There are also clear signs of prostitution at a bathroom just beyond the balcony of Mayor Ed Lee’s office — even during business hours. At the self-cleaning facility in Civic Center Plaza, just steps from City Hall, the automatic door stayed open just long enough for one man to come out and another to go in, while a woman who remained inside entertained each for up to half an hour. (Rules posted on the bathroom limit occupancy to one adult at a time, with a 20-minute maximum.)

The toilets were installed in San Francisco by the New York-based advertising company JCDecaux, starting in 1996. Maintaining hundreds of public restrooms in Paris and London, the company spent $250,000 on installation for each facility here. JCDecaux recoups the investment by selling ad space on the outsides of the bathrooms, as well as on more than 100 kiosks throughout the city. The city receives a cut of the profits — $507,000 just in the last year, according to Department of Public Works Spokeswoman Gloria Chan.

“It’s a money-generating program for the city, and a service provided at low cost,” said Francois Nion, JCDecaux’s executive vice president.

But the network of city toilets isn’t as clean as city officials had first promised. What was intended to be a service for poor residents without access to basic hygiene, as well as a relief for tourists, has become a health hazard for undaunted patrons and the staff who clean and maintain them.

Robot janitors not enough

The facilities are designed to clean themselves during a 55-second automatic cycle in which a cleaning solution is sprayed on all inside surfaces. But the bathrooms weren’t designed for the job of cleaning up after drug users who leave needles and the other paraphernalia behind, or those who disable the doors by wedging them shut from the inside. The loads of garbage and human waste that end up everywhere often remain, soaked with detergent, until a human janitor bags them.

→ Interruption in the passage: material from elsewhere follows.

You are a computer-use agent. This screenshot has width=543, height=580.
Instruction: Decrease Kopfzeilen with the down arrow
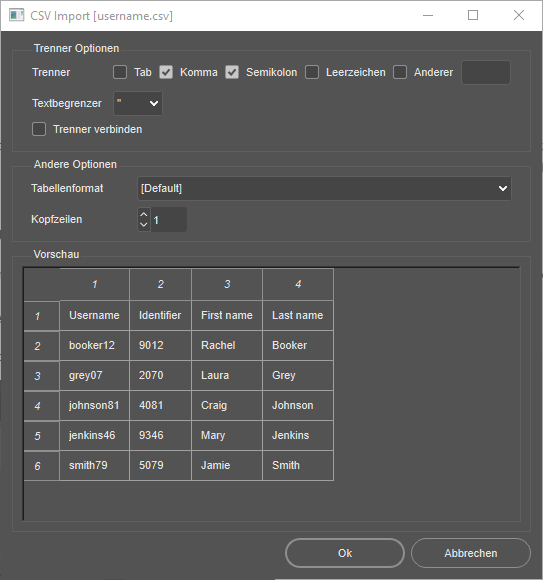tap(144, 225)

Public Works spokeswoman Chan insisted that the city was not responsible for the maintenance, cleanliness or safety of the facilities. Rather, it is written into the city’s 20-year contract with JCDecaux that the company must keep the facilities in a “clean, graffiti-free, safe, and first-class condition” by providing “the necessary personnel to assure the maintenance of Automatic Public Toilets.”

As a result the facilities, which frequently go in and out of service because of mechanical trouble, trash or police activity, are shuttered by the city. For residents of low-income, high-density neighborhoods such as the Tenderloin, that means the closure of the only bathrooms available to the public at night.

Crimes hard to track

Police say they can’t pay special attention to the sex and drug activities that occur in the restrooms because “there is no way to track crimes specifically at the public restroom locations,” said police spokesman Albie Esparza. Instead, they respond to crimes in progress and complaints from residents.

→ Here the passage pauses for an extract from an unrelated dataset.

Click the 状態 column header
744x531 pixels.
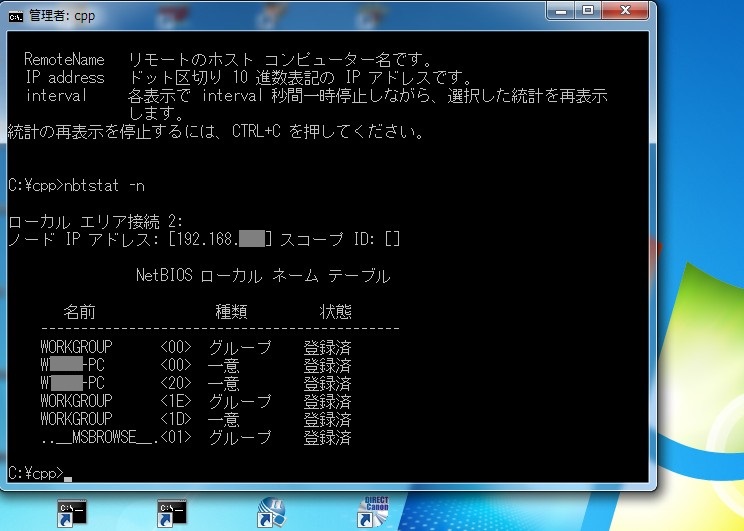coord(335,312)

“The Police Department is aware that these public toilets are sometimes used by persons engaged in unlawful activities,” Esparza said. “Police officers do respond to calls, reports of crimes or suspicious persons at public toilets and take the action on any suspicious activities they may observe.”

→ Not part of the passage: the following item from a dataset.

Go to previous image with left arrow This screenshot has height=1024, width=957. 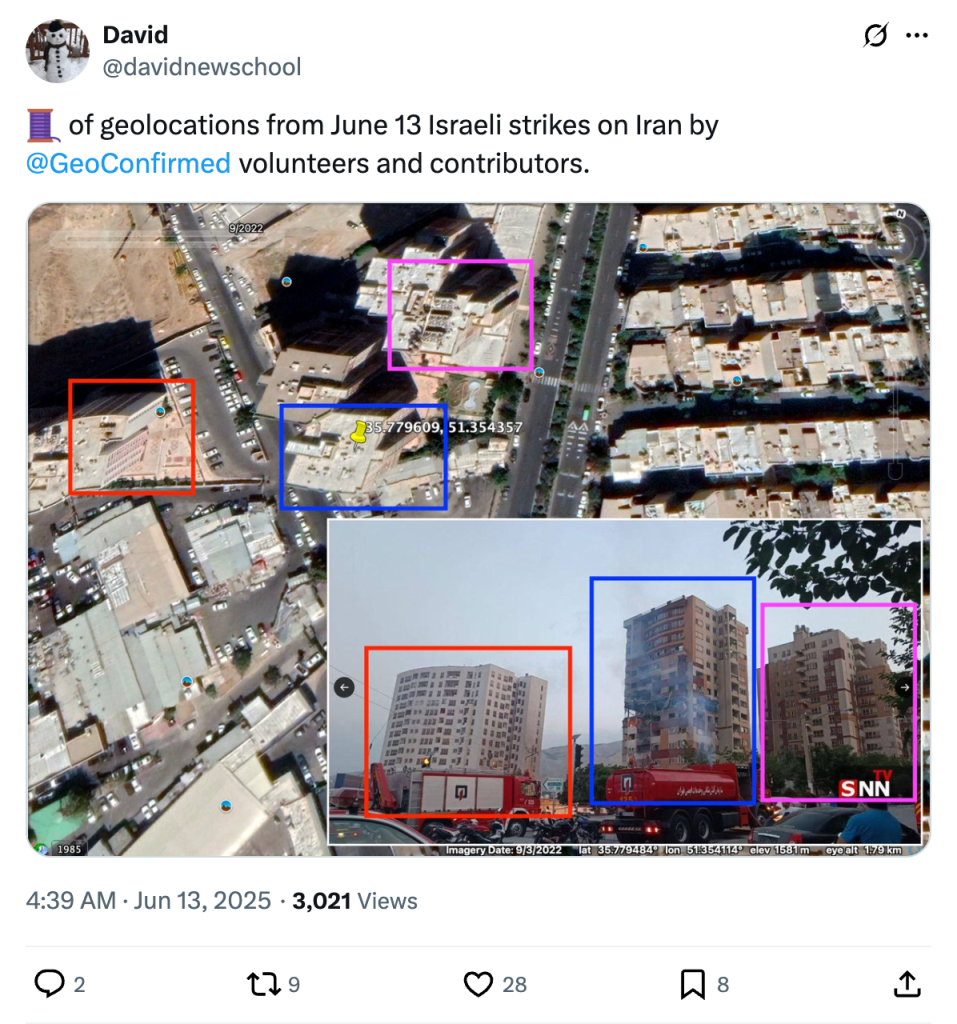[x=344, y=687]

Community activists say the filth is equally distressing. Dina Hilliard, interim director of the North of Market/Tenderloin Community Benefit District, which advocates for better public services in the neighborhood, said that in their current condition, the city’s public bathrooms are not a safe option.

“Those of us who know them don’t want to use a bathroom like that,” Hilliard said. “You don’t know who is going to be inside or who is going to greet you when they come out.”

Despite the misuse Hilliard said closing or even getting rid of the facilities would exacerbate problems: “I don’t want to see amenities removed because they aren’t being used properly.”

A dirty job

On a recent weekday, JCDecaux maintenance technician Peter Vongseni pulled his van onto the sidewalk beside the public toilet outside City Hall. Seeing the green door closed, he waited inside his van for five minutes, then walked up and gave a knock. After several minutes a bearded man in baggy black jeans and a helmet emerged, wheeling out his bike, as a middle-aged woman dressed in sneakers, dirty jeans and a faded windbreaker followed. Then they moved in opposite directions.

After working for JCDecaux for two years, Vongseni said he is practiced in this routine.

“Every time I come, there are people inside,” he said. “Today when I came there were some Chinese tourists trying to get in the bathroom, and there were three in there yelling at them to stop pushing the button.”

When Vongseni arrives each morning at the City Hall bathroom, he usually encounters broken toilet parts that need fixing, five or six drug needles and often an inexplicable amount of excrement spread everywhere.

“Every day it’s a huge mess,” he said. “There’s poop on the floor, poop on the wall.” He said the maintenance crews “get together after work and complain. We don’t know how they do it.”

Vongseni warns tourists and children not to go in the bathroom until he has been in to clean it. In fact, the sordid conditions have led JCDecaux to give maintenance workers special training on the health effects of AIDS, hepatitis B and C, and the risks of working in unsanitary conditions.

No relief in central city

The toilet at City Hall is among the most heavily used, with maintenance records clocking in just over 500 uses in two days over a recent weekend. But Vongseni said the other two public restrooms in the Tenderloin, located at McCauley and Boeddeker parks, are equally unclean.

Wedged between a small fenced-in children’s playground and the New Century strip club on Larkin and O’Farrell streets, the McCauley Park facility is frequently trashed. At 11 a.m. on a recent weekday, a pair of pink-striped children’s underwear was found stuffed beneath feces in the metal toilet bowl. The restroom receives about 70 flushes a day, and despite being serviced four to five times daily, it is constantly abused.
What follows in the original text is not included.